The latest programme also anticipates that consumer price index (CPI) annual inflation will be down to 12% at end-2019, a significantly better figure than the 16.3% given in the previous programme.

The latest official data suggests that CPI inflation fell to 15.01% in August. It will fall into the single digits in September and October due to the base affect from last year when it was sent soaring by the balance of payments crisis.

Other new projections include a current account surplus of 0.1% of GDP in 2019 (previous programme saw a deficit of 3.3% of GDP), turning to a modest deficit of 1.2% of GDP in 2020 (previous programme 2.7%).

These amount to another set of impressive figures. But as the consulting firms hired by Albayrak should have told him, the outlook doesn’t really add up. Albayrak may have stated that his new buzzword is “change”, following “rebalancing” which he settled on for this year, But if you find yourself up stinky creek, you’d better be honest about the merits of your paddle.


Another adjustment in the programme is a central government budget deficit of 2.9% of GDP in 2019 and 2020 (versus 1.8% of GDP in 2019 and 1.9% in 2020 previously).

Calculations based on lira and USD-denominated GDP figures, meanwhile, show the USD/TRY rate rising to 6.0000 in 2020 (6.0023 in the previous program) from 5.6996 in 2019 (previously 5.5975).

Obviously, there are ‘Erdoganomics’ at work here, and, who knows, there will be a day on which orthodox economists everywhere will be required to eat a mountain of humble pie as all that the president and his officials have foretold comes to pass. The TRY was up around 0.4% against the dollar as the markets digested Albayrak’s latest plan, released on the closing day for Q3 financials.

The finance minister’s presentation followed a mystifying sudden inflow into Turkish banking stocks on the afternoon of September 27. Perhaps it is time for profit realisation in Turkish assets before investors sail to new harbours. Market discussions pondered what was driving the out-of-the-blue interest in Turkish lenders amid the growing government pressure on local banks to lend. Is there some insider news doing the rounds, or is this perhaps a speculative hit-and-run as happened at the beginning of the year before a bad ending prior to the March 31 local elections?

The banking regulator’s decision to force local banks to reclassify TRY46bn of loans as non-performing will raise concerns about the health of the lenders’ loans books, but the major risks in the banking sector stem from large external debts, deposit dollarisation and the growing prevalence of state bank lending, Jason Tuvey of Capital Economics said on September 20, one week before the jump in the Borsa Istanbul banking index, in a research note entitled “Turkey’s banks back in the spotlight”.

Perhaps more than half of the loans that banks have been told to reclassify were made to the construction and energy sectors.

“The reclassification of loans adds to the evidence of the hit to the economy from last year’s currency crisis. It will also add to fears that banks are painting a rosy picture of their loan books. But we estimate that it would take a much larger rise in the NPL ratio to around 15% [up from the estimated official figure of 6.3% after adding the latest TRY46bn] to trigger a need for recapitalisations,” Tuvey also said.

He added: “There are a few other risks in the banking sector that should receive greater attention. The first is that banks’ low levels of liquid FX assets means that they are in a poor position to cope with a fresh jump in wholesale borrowing costs. Second, rising deposit dollarisation exacerbates currency mismatches on banks’ balance sheets and leaves banks vulnerable to a withdrawal of FX deposits. And third, the growing politicisation of lending is likely to result in a misallocation of resources and a sharper rise in non-performing loans further down the line.”

Some market observers have indeed again been seeing signs of recovery in the Turkish economy, but no-one should be convinced that any kind of recovery is at hand before getting through the upcoming winter. The Turks themselves keep buying dollars and scarce jam jar lids as they conserve fruit and vegetables in preparation for hard times.

Provided information
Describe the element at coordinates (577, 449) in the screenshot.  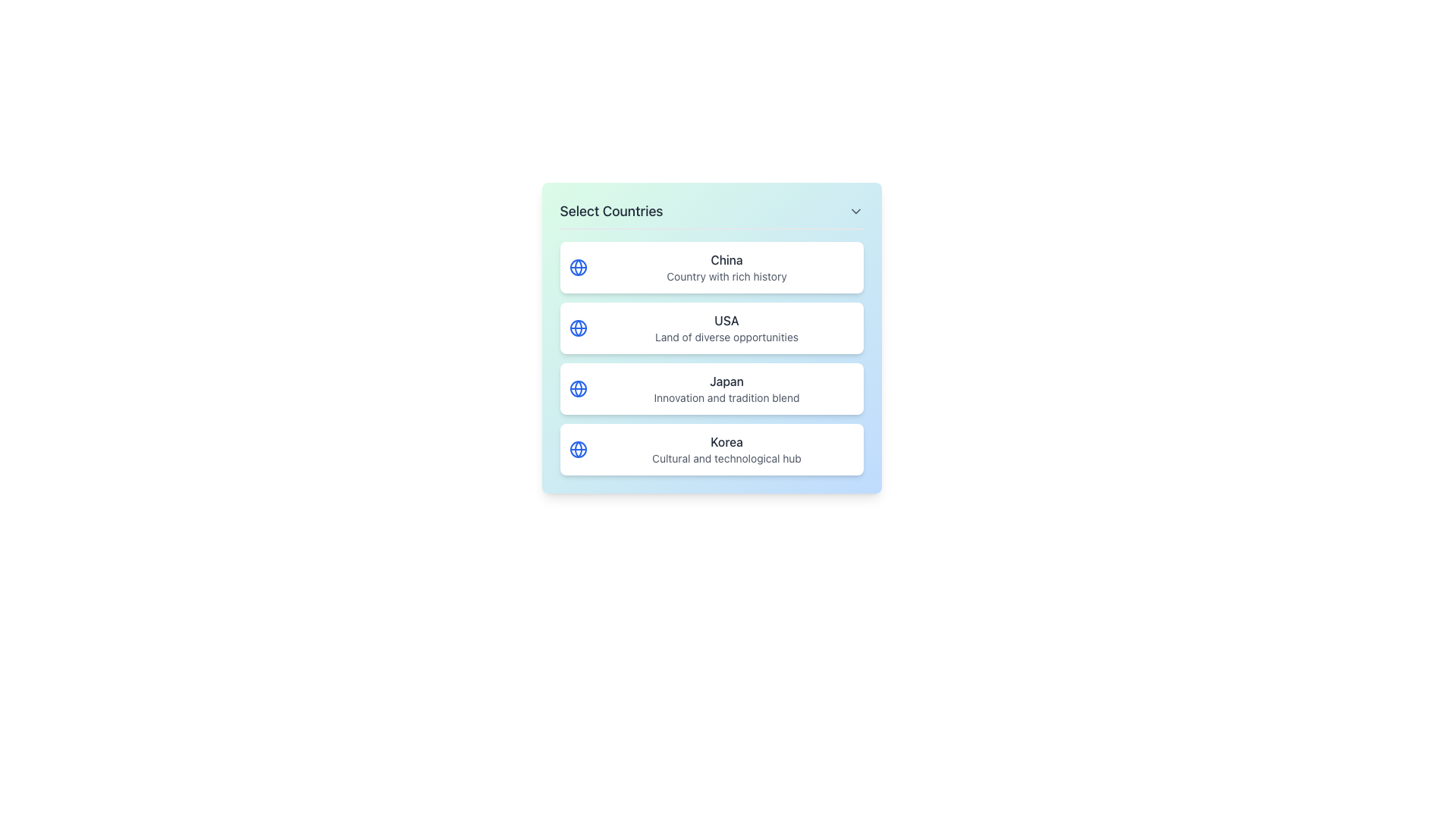
I see `the Globe icon which represents the global concept related to 'Korea', located to the left of the text 'Korea' and 'Cultural and technological hub'` at that location.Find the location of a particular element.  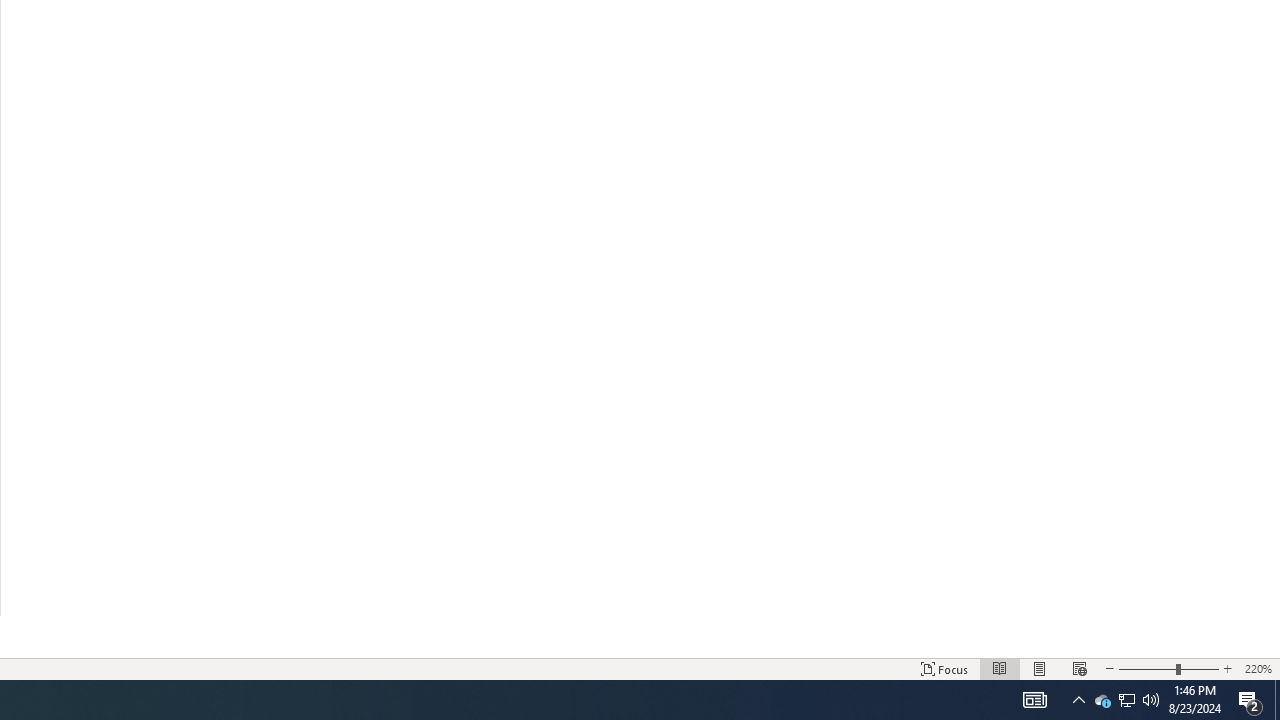

'Text Size' is located at coordinates (1168, 669).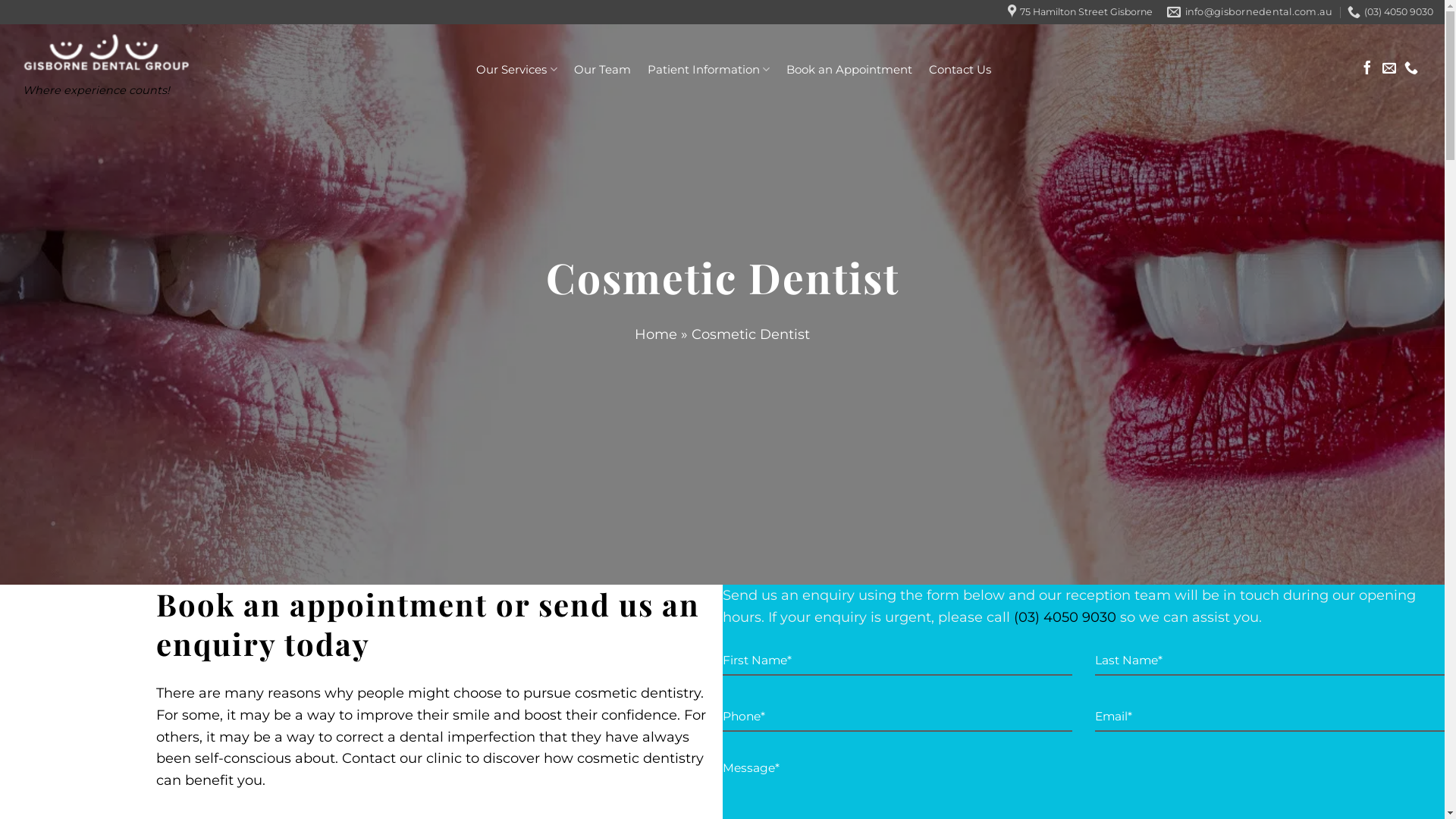 The image size is (1456, 819). I want to click on 'info@gisbornedental.com.au', so click(1249, 11).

Activity
Which figures does the article on Turkey's economic programme attribute to the previous programme? List every one, saying what each refers to.

Response area
- 16.3%: CPI annual inflation at end-2019
- Deficit of 3.3% of GDP: current account in 2019
- 2.7% of GDP: current account deficit in 2020
- 1.8% of GDP: central government budget deficit in 2019
- 1.9% of GDP: central government budget deficit in 2020
- 6.0023: USD/TRY rate in 2020
- 5.5975: USD/TRY rate in 2019